* [SOURCE PASSAGE]:
---------------

3131 McKinney Ave #600
Dallas, TX 75204
(Meeting location by appointment only)
Texas False Claims Act Investigation Defense Attorneys

Oberheiden, P.C. is a healthcare law defense firm with significant experience in the areas of regulatory compliance, corporate structuring, litigation, government investigations, and criminal defense. Among our attorneys is the former Chief Healthcare Fraud Coordinator at the U.S. Attorney’s Office, former senior Department of Justice trial attorneys, former lead prosecutors of the elite Medicare Fraud Strike Force, and other talented attorneys with years of relevant experience and education from the country’s best schools such as Harvard Law School and Yale Law School. Our attorneys serve clients in Texas and surrounding areas.

Based in Texas, the Oberheiden, P.C.’s nationally recognized Healthcare Fraud Defense Group is comprised exclusively of senior attorneys. Led by firm founder Dr. Nick Oberheiden, our Healthcare Fraud Defense Group offers decades of legal experience and deep government and industry insights for healthcare providers facing False Claims Act allegations throughout Texas.

Texas: A Key Battleground for False Claims Act Enforcement

Texas has become a key battleground in the federal government’s fight against suspected False Claims Act violations involving Medicare and other federal benefit programs. This is due in large part to the high number of federal program beneficiaries in the state (including Medicare, Medicaid, and Tricare participants), and the resultant high number of reimbursement claims submitted under these federal programs.

In fact, Texas is one of only two states in the country that is home to two separate teams from the government’s elite Healthcare Fraud Prevention and Enforcement Action Team (HEAT). This is particularly significant given that there are only nine HEAT teams deployed across the entire United States. HEAT targets healthcare providers that submit reimbursements to the Centers for Medicare and Medicaid Services (CMS), and focuses heavily on claim volume when deciding to investigate suspected False Claims Act violations. Unfortunately, this approach (along with the False Claims Act’s “qui tam” provision discussed below) is leading many innocent providers in Texas to face unwarranted investigations.

The False Claims Act: An Overview

The False Claims Act is a federal law that is designed to protect taxpayers. It applies to individuals and businesses that have United States government contracts or receive compensation from the federal government under healthcare benefit programs and imposes both civil liability and criminal penalties for those who “knowingly” submit or cause the submission of false or fraudulent claims.

However, the word “knowingly” is misleading. This is because, in order to “knowingly” submit a false or fraudulent claim, you do not actually have to know that it was false or fraudulent. The False Claims Act “imputes” knowledge when a party should have known that a claim for payment violates the law, such as the common mistake of using an old billing code after a change in the Medicare billing system. Other common allegations in False Claims Act cases include things like:

  • Billing for services that were not actually provided or that were medically unnecessary
  • Billing for supplies, equipment, or medications that were never ordered or that were medically unnecessary
  • Double-billing for services, supplies, equipment, and medications
  • Unbundling and upcoding reimbursable services

The False Claims Act: Civil and Criminal Penalties

Individuals and companies found to have violated the False Claims Act can face both civil and criminal penalties. The extent of the penalties will depend on the nature of the government’s investigation and the scope of the alleged fraud, but in almost all cases are extremely severe. The penalties for False Claims Act violations are as follows:

  • Civil Penalties – In a civil case, individuals and companies can face treble damages (three times the government’s actual losses) and fines of up to $11,000 per false claim.

---------------

* [SOURCE MATERIAL]:
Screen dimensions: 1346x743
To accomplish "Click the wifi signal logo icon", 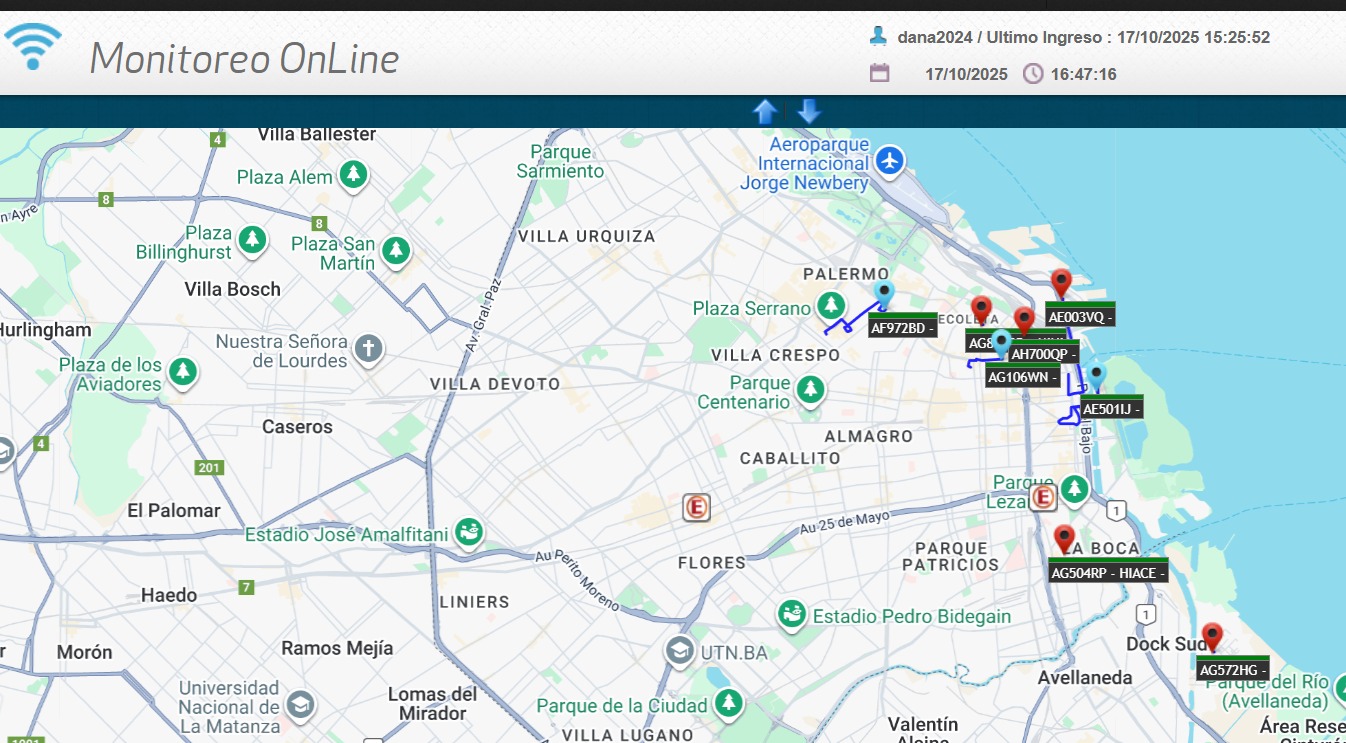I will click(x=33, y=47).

---------------

* [LIST OF TASKS]:
1. In the False Claims Act page, rewrite everything from "Texas: A Key" down to "these federal programs.", swapping "reimbursement claims" for "payment requests".
2. Continue the False Claims Act defense page from the point where it stops.

* [RESULTS FOR THE EXERCISE]:
1.
Texas: A Key Battleground for False Claims Act Enforcement

Texas has become a key battleground in the federal government’s fight against suspected False Claims Act violations involving Medicare and other federal benefit programs. This is due in large part to the high number of federal program beneficiaries in the state (including Medicare, Medicaid, and Tricare participants), and the resultant high number of payment requests submitted under these federal programs.

2.
  • Criminal Penalties (18 U.S.C. § 287) – Healthcare providers who intentionally present false claims can face up to five years of federal imprisonment and fines of up to $250,000 for individuals and $500,000 for companies. As with civil fines, criminal fines apply on a per-claim basis.

What is a “Qui Tam” Lawsuit?

If you are being investigated under the False Claims Act, there is a strong chance that your case arose not out of a government-initiated enforcement action, but instead out of a claim filed by a competitor or disgruntled employee.

This is because the False Claims Act includes a provision that allows private citizens who have information about fraudulent billing practices to file lawsuits on behalf of the United States government. These are known as “qui tam” lawsuits. Unfortunately, all it takes to initiate a qui tam lawsuit is a simple allegation that an individual or company has violated the False Claims Act (see 31 U.S.C. § 3729), and as a result, qui tam litigation has become a go-to tool for interfering with law-abiding companies’ operations.

Here is a brief overview of the qui tam process:

1. A Private Citizen Files a Qui Tam Complaint

A private citizen (referred to as a “relator”) files a complaint in the local federal district court alleging that an individual or company has submitted fraudulent reimbursement claims under Medicare, Medicaid, Tricare, or another federal benefits program. The qui tam complaint is filed under seal (to protect the relator’s anonymity), and copies of the non-public complaint are provided only to the assigned judge and select government officials. Extensions to keep qui tam complaints sealed are regularly granted, and they will frequently remain under seal until the government has investigated the relator’s allegations.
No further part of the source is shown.